On Tuesday morning, the nominations for the 2017 Grammys were announced and the pop star picked up a cool eight nominations. But somewhere along the way, folks thought 1. she was subbed, and 2. that the star threw shade at Beyonce after liking someone’s Instagram post.
In an Instagram post first shared on a Rihanna fan page called @badgalriva, the user wrote: “They snubbed Anti ad the GRAMMY’S. Yes, I’m still on that.”
Rihanna, however, couldn’t disagree more, so she commented back: “How could ya’ll say that? 8 nominations later! God is great!!!”
But wait, the singer wasn’t done blasting comments by social media users. The 28-year-old hopped over to another fan page to shut down chatter that she shaded Beyonce.
It all started when @rihannagang_ wrote on Instagram: “Congrats and all to @badgalriri and all for her 8 Grammy nods but tbh f*ck them because they snubbed her for Song of the Year and Album of the Year. Like how my n*gga!? I think they didn’t want her tied or passing someone else *cough cough* (insert lemon emoji,)”

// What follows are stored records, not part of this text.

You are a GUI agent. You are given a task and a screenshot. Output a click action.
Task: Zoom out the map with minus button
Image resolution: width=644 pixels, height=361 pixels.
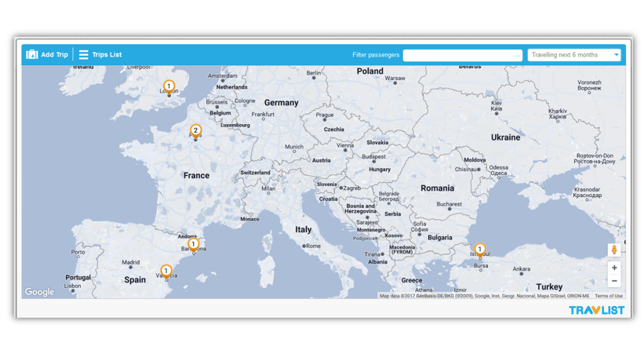pos(614,281)
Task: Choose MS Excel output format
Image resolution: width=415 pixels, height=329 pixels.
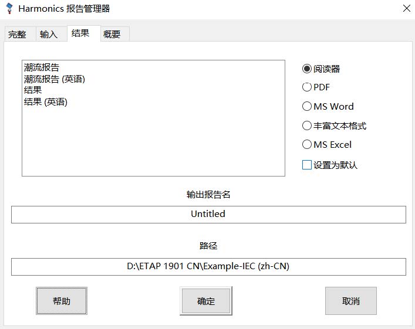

The lemon emoji, clearly drawing reference to Beyonce. So why exactly did folks blame Ri for blasting the Queen Bey? As we know, nothing goes unnoticed, so fans quickly picked up on Rihanna liking the photo on IG. Oops.
In efforts to do a little damage control, Rihanna commented: “I never actually read your caption, thought the pic was funny and moved right along! Till I seen it pop up over and over! I’m petty af, yes. But this is just unnecessary. I wish y’all would drop this topic and see things from the bigger picture!”
She added, “We don’t need to be putting black women against each other! We deserve to be celebrated, and the Grammy Academy agrees!”
Beyonce, by the way, scored nine nods for her Lemonade effort. This not only makes her this year’s nominations leader, but she’s now the most nominated female artist in Grammy’s history with a total of 62.